I problemi sono altri!

Ogni anno il governo porta sempre novità alla scuola, più o meno importanti. Quest’anno, oltre al solito cambiamento dell’esame di stato, che ormai sembra essere diventato annuale, la novità riguarda un argomento per noi fondamentale, i social! Da quest’anno l’utilizzo dei social sarà proibito durante le ore curricolari, per non ledere alla nostra privacy e a quella dei professori e per evitarne un uso scorretto. Tra i social banditi rientra anche YouTube, da anni usato per i molti video interessanti e utili proprio all’insegnamento. Se di per sé il provvedimento potrebbe essere corretto poiché limita l’abuso di social come Facebook, Instagram, Twitter, inutili all’insegnamento, dall’altra parte vanifica le grandi potenzialità di YouTube come mezzo di insegnamento. Ciò ha provocato la rabbia e lo sconforto di molti professori che da anni lo usavano legittimamente senza alcun problema, riuscendo anche a rendere più interessanti e rilassanti le lezioni, catturando una maggiore attenzione degli studenti. Anche la nostra scuola, come tutte le altre, si è dovuta adeguare, sotto il peso delle gravi conseguenze giuridiche che deriverebbero dalla trasgressione delle norme. Infatti i social sono attualmente inutilizzabili sui computer scolastici e i moltissimi altri metodi utili a superare il problema risultano illegali.

Molti insegnanti si lamentano della decisione e tentano di ritornare come prima. L’utilizzo di questi mezzi è possibile solo dietro una richiesta specifica spedita da un professore o da un alunno per mezzo di un docente, come qualcuno ha già fatto. I tempi di risposta delle autorità competenti, che sono al di sopra dei dirigenti scolastici, sono lunghi e molte di queste richieste sono congelate dalla burocrazia.

Questo provvedimento di fatto non elimina il problema della privacy, poiché non sono rari i casi di violazione di questa norma da alunni con i loro cellulari e proprio l’utilizzo di quest’ultimi durante l’intervallo o, clandestinamente, nelle ore scolastiche non impedisce agli alunni di accedere ai social.

Ormai quasi tutti sono dell’idea che ciò sia solo un’inutile complicazione che aumenta la distanza tra i docenti e gli studenti. Di fatto consiste in un sostanziale passo indietro nella via di ammodernamento della scuola, poiché limita l’utilizzo degli strumenti digitali ed è molto grave, considerando lo sviluppo di questo ambito nella società e soprattutto tra i più giovani.
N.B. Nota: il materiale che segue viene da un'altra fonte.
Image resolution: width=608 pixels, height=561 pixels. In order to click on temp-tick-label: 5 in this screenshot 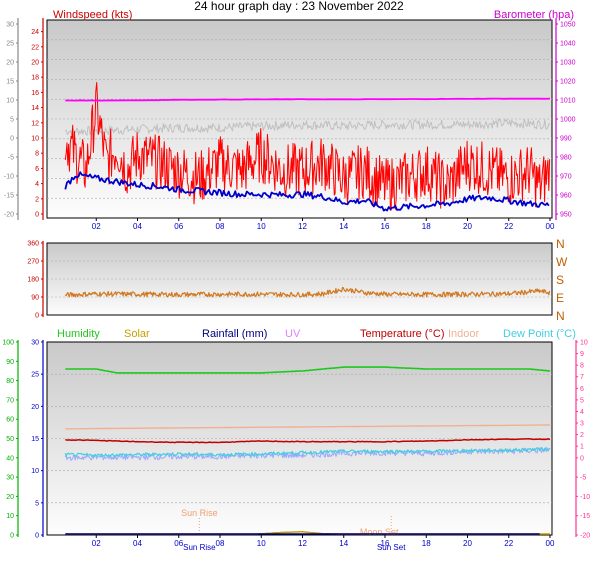, I will do `click(37, 504)`.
Sicuramente le intenzioni del ministero sono buone e chiare: allontanare i più giovani dai social e magari favorirne un uso più corretto. Ma il fine non giustifica i mezzi, in questo caso eccessivi e inutili. Sarebbe giusto che si pensassero alle conseguenze che ogni decisione porta con sé, soprattutto in situazioni delicate come queste. Le manovre vanno pensate più scrupolosamente e questa è un esempio di superficialità.

È da sottolineare la distanza che c’è tra YouTube e tutti gli altri social che dimostra l’insensatezza della manovra. Prima di tutto non credo che ci siano professori che usino social network al di fuori di YouTube nelle proprie ore o, se ci sono, sono casi isolati. Questo perché Facebook, Twitter, Instagram, … non hanno alcun valore educativo e sono completamente diversi da YouTube.

Il dibattito si sposta poi su un argomento molto più ampio: perché al ministero si preoccupano tanto di problemi quasi inesistenti, come i social, apportando manovre inutili e nocive, e non di altri molto più rilevanti e reali, come la precarietà della maggior parte delle strutture scolastiche o la mancanza di fondi?

Ciò per molti è il risultato di una mancanza d’investimenti sulla scuola da parte dei governi degli ultimi decenni. Il governo sembra non vedere margini di guadagno nella scuola, la quale, senza più soldi, non riesce più a sistemare i propri problemi. Quindi il ministero si cimenta in manovre a costo zero, anche inutili, forse solo per mostrare che qualcosa stanno facendo.